Professor Blackmore is a Guest Professor at South China Agricultural University (SCAU) and also holds Chairs at China Agricultural University and NERCITA, the National Engineering Research Centre for Information Technology in Agriculture.
He gave a keynote speech at the Sixth Asian Conference on Precision Agriculture, held at SCAU, in Guangzhou, on the latest developments in robotic agriculture.
Fellow invited speakers came from across the globe including Professor Noboru Noguchi, from Hokkaido University, Japan, who has spent time at Harper Adams; Dr Ken Sudduth, President of the International Society of Precision Agriculture, USA, and Professor Sun-Ok Chung, Chungnam National University, Republic of Korea. All four enjoyed the chance to reunite at the event, after decades of both friendship and knowledge exchange.
Other speakers came from New Zealand, China, Greece and Indonesia to the conference, which was opened by Professor Xiwen Luo, SCUA.
Professor Blackmore said: “Precision agriculture is on the brink of a new phase of development involving smart machines that can operate by themselves, which will allow production agriculture to become significantly more efficient. Precision agriculture is becoming robotic agriculture.

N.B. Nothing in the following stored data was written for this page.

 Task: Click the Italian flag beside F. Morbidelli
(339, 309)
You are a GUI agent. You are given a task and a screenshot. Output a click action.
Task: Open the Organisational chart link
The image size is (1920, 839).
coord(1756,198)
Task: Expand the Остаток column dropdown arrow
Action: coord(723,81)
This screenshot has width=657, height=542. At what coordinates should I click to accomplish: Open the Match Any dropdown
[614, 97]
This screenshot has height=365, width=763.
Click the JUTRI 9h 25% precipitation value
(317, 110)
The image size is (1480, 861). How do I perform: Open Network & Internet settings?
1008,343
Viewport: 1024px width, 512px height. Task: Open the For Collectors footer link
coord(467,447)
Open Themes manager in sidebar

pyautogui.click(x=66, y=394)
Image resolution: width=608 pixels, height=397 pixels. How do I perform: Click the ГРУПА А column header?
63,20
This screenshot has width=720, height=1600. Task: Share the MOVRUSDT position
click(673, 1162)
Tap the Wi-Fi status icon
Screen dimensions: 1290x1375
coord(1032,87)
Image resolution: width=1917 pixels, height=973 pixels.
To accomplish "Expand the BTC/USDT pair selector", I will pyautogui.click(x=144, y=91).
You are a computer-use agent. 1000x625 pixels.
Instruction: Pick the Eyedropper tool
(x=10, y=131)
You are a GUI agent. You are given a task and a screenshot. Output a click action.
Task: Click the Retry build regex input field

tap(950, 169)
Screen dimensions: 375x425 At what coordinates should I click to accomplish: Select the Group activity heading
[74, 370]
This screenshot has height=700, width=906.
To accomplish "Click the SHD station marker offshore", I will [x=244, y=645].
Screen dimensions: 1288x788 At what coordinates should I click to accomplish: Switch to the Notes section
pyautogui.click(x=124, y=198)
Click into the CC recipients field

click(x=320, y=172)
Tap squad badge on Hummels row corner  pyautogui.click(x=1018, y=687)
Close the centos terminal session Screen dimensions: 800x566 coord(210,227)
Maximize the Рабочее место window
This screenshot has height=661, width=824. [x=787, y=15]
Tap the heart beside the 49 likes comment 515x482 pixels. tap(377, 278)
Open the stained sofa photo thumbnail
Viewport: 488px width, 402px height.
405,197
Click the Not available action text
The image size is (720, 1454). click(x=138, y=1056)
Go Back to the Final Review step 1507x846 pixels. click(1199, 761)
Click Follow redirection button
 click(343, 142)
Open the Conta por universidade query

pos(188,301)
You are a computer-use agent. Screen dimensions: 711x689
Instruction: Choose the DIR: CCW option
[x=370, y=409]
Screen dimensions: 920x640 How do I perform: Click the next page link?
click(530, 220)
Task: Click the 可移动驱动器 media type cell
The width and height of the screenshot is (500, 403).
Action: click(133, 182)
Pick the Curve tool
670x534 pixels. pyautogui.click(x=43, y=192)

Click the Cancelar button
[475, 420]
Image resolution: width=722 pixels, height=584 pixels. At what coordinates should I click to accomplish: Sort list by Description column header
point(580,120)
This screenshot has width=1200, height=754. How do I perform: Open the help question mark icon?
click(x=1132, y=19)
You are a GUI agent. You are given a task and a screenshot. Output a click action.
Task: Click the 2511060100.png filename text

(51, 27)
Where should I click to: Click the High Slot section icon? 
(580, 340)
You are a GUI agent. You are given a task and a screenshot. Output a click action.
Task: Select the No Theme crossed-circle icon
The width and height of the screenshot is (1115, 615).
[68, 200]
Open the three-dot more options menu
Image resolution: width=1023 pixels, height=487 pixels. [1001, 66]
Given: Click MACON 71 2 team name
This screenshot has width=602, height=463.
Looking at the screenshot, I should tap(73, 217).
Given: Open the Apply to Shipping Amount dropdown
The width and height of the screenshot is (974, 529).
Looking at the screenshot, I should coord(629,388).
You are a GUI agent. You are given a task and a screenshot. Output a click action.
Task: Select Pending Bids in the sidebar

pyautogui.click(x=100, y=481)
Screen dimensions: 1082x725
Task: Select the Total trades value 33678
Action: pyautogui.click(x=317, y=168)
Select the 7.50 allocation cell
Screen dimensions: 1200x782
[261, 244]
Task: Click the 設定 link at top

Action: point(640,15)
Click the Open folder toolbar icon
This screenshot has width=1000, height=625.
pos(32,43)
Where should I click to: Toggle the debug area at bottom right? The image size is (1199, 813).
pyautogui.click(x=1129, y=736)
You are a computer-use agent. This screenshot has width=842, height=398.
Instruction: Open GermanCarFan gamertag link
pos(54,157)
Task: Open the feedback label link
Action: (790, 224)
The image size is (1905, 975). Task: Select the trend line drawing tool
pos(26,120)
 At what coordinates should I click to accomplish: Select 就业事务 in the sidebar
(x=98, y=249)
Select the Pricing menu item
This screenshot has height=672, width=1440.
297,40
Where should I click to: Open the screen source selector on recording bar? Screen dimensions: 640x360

“At the conference we saw many new technologies, but the most significant was the development of agricultural drones, with a demonstration of spraying drones in paddy fields and a number of commercial offerings. SCAU demonstrated their automated tractor, their master-follower tractor system and robotic rice sprayer.
“I am impressed by how quickly China has developed new technologies over the last 10 years to join us as a world leader in robotic agriculture.”
Professor Blackmore explained that a new bilateral agreement between the UK and China, the Newton China Fund, would allow UK and China partners to exchange ideas and develop new technologies. The Newton China Fund is sponsored by the Science and Technology Facilities Council (STFC) and the Chinese government and Harper Adams University intends to be one of the main partners.
The university is already involved in one Newton China Fund project and, via the National Centre for Precision Farming, is submitting a proposal for a second.
Following the successful conference at Guangzhou, Professor Blackmore flew on to Malaysia, where he was part of a panel carrying out a precision agriculture research consultation programme at MARDI – the Malaysian Agriculture Research and Development Institute.
“This was a technical review of MARDI’s research strategies and programmes, including an appraisal of its resources. It was all very successful with satisfactory outcomes and recommendations. We are just finishing the report but consider the research being carried out there to be of international standard.
“At the end of the review, there were demonstrations of their variable rate fertiliser application; high clearance paddy tractor and unmanned aerial vehicle systems.
I was also invited to go to UniMAP, Universiti Malaysia Perlis, to give a guest lecture to mostly female undergraduate agricultural engineers.
“Women are really leading the charge over there. The head of the department was a woman and 90 per cent of their agricultural engineers were female. It must be a cultural thing – I wonder why we don’t have more here in the UK?
“After the lecture they took so many selfies with me I felt like a rock star.”